Güneşin altın rengi ışıklarının İztuzu Sahili'ni yavaş yavaş terk ettiği o büyülü akşamüstü, tam da insanın içini huzurla dolduran o vakitte, inanılmaz bir doğa olayına tanıklık ettik. Sahil adeta hareketlenmişti - minik caretta carettalar, yuvalarından çıkmak için adeta birbiriyle yarışıyordu.
Ortalık tam bir heyecan ve sevinç karışımıydı. İnsan görünce hayret ediyor - doğdukları andan itibaren içgüdüsel olarak denize doğru ilerleyen bu minik canlılar, adeta bir yaşam mücadelesi veriyordu. Her biri, binlerce yıldır süren bu kadim yolculuğun küçük ama önemli bir parçasıydı.
Bir Yıllık Emek, Bir Gecede Meyvesini Verdi
DEKAMER yetkilileri, gözlerindeki gurur ve mutlulukla anlatıyordu olan biteni. "Yaklaşık bir yıldır süren çalışmalarımızın karşılığını aldık" diyordu bir görevli, sesindeki heyecanı gizleyemeyerek. Aslında düşününce - bu küçük yavruların hayata tutunma mücadelesi, hepimizin içindeki yaşama arzusunu hatırlatıyor insana.
Gece boyunca devam eden bu muazzam yolculukta, tam 30 bin yavru kaplumbağa denizle buluştu. İnanması güç bir sayı değil mi? Öyle ama gerçek. İztuzu Sahili, adeta bir yaşam festivaline ev sahipliği yaptı o gece.
Koruma Çalışmaları Meyvelerini Veriyor
Şunu itiraf etmeliyim - insan bazen doğanın bu mucizelerine tanıklık edince, yaptığımız koruma çalışmalarının ne kadar değerli olduğunu bir kez daha anlıyor. DEKAMER'in yuva koruma, yavru çıkışı izleme ve destek çalışmaları olmasaydı, belki de bu yavruların birçoğu denize ulaşamayacaktı.
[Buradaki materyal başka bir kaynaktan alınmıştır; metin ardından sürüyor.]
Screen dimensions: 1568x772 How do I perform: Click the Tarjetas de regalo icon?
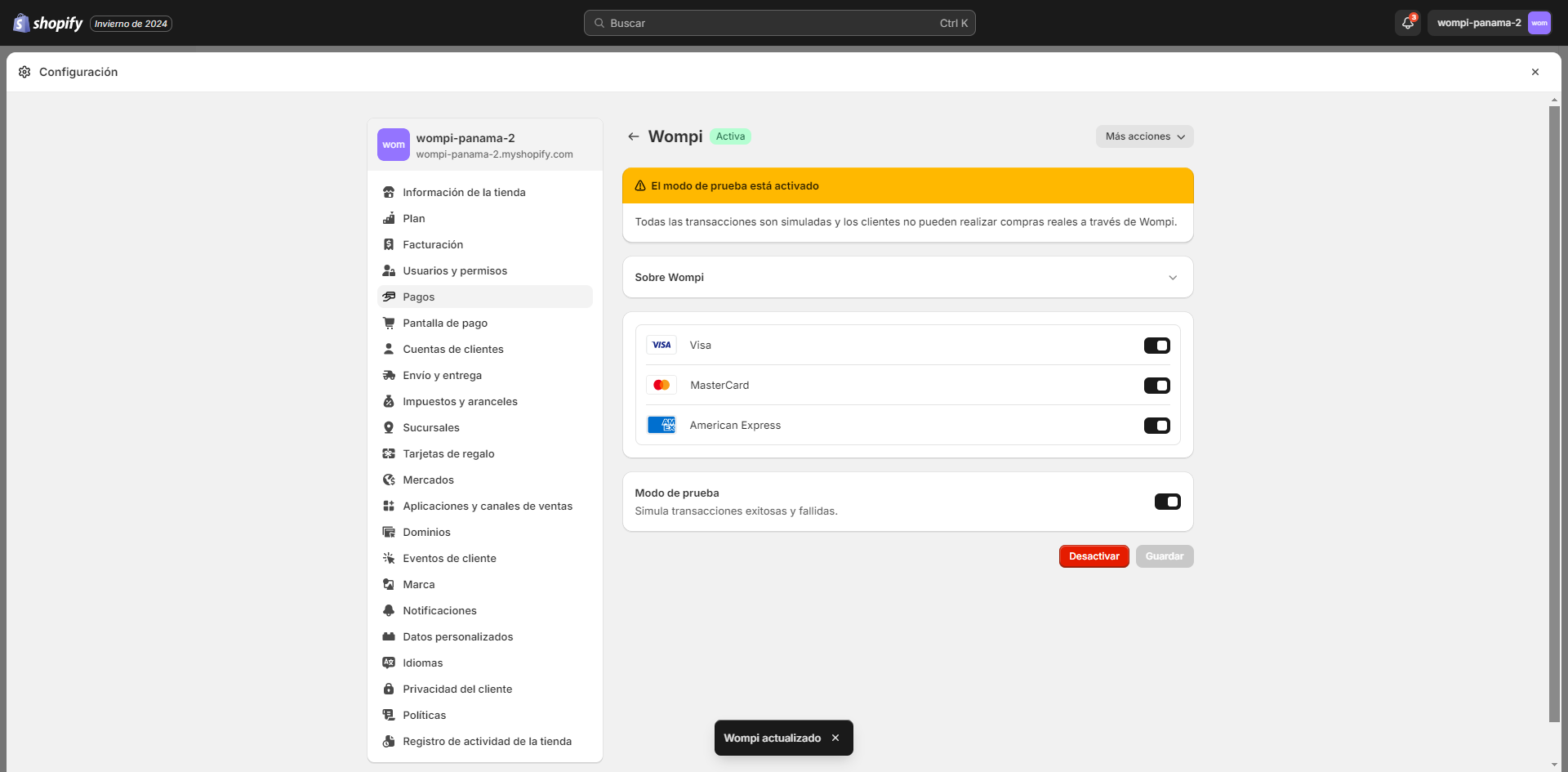(390, 453)
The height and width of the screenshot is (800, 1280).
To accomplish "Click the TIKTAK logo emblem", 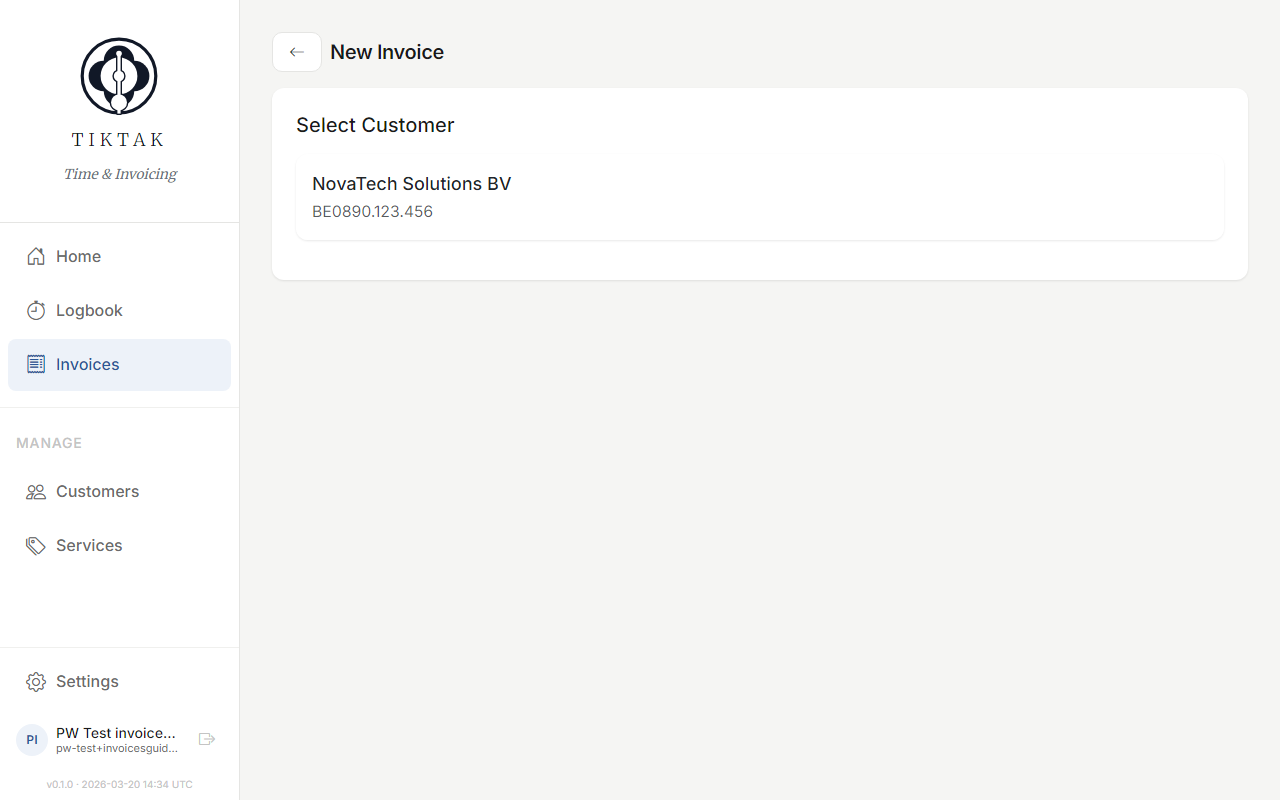I will click(118, 75).
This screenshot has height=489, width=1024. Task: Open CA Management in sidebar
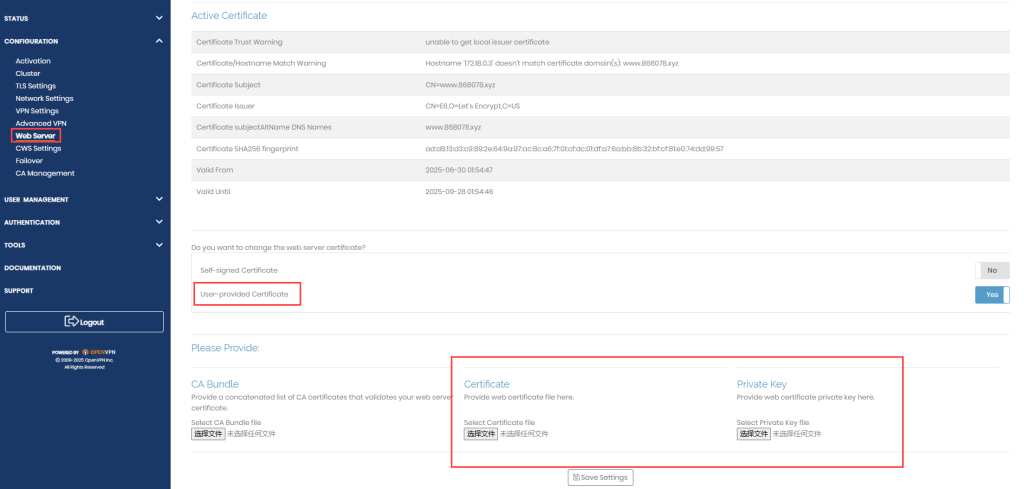coord(45,173)
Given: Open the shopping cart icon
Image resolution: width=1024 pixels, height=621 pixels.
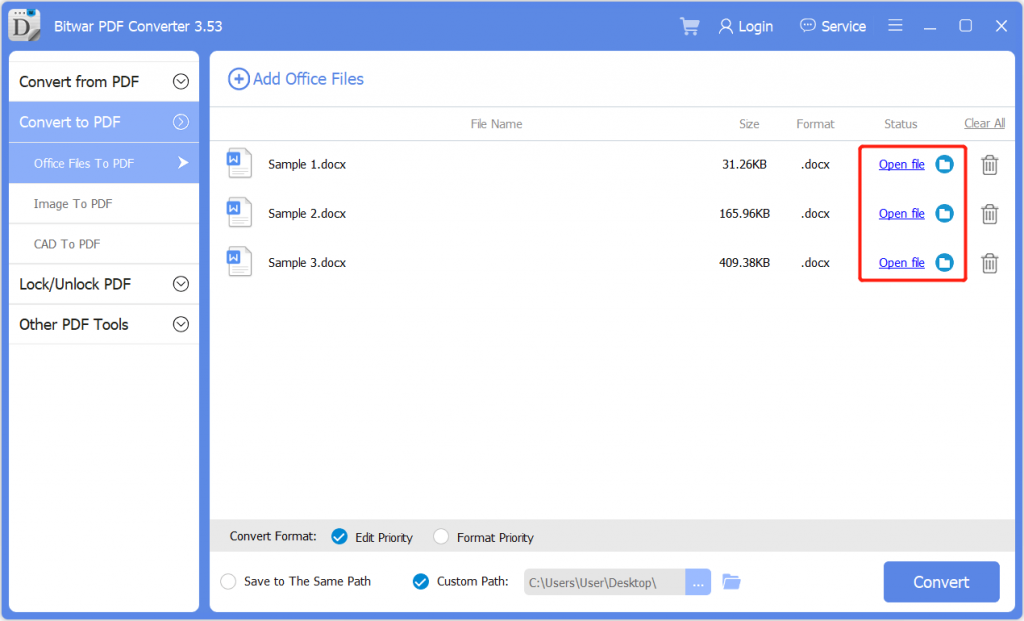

Uzmanların dediğine göre, bu yılki yavru çıkış oranları gerçekten umut verici. Yaklaşık 700 yuvadan çıkan yavruların denize ulaşma başarısı, nesillerinin devamı için büyük önem taşıyor. Doğanın dengesi işte böyle küçük mucizelerle sağlanıyor.
O gece sahilde olanlar için unutulmaz bir anıydı. Minik kaplumbağaların denize ulaşma çabası, insana yaşamın ne kadar kıymetli olduğunu bir kez daha hatırlatıyor. Doğanın bu sessiz ama bir o kadar da güçlü direnişi, hepimizin içinde bir umut ışığı yakıyor.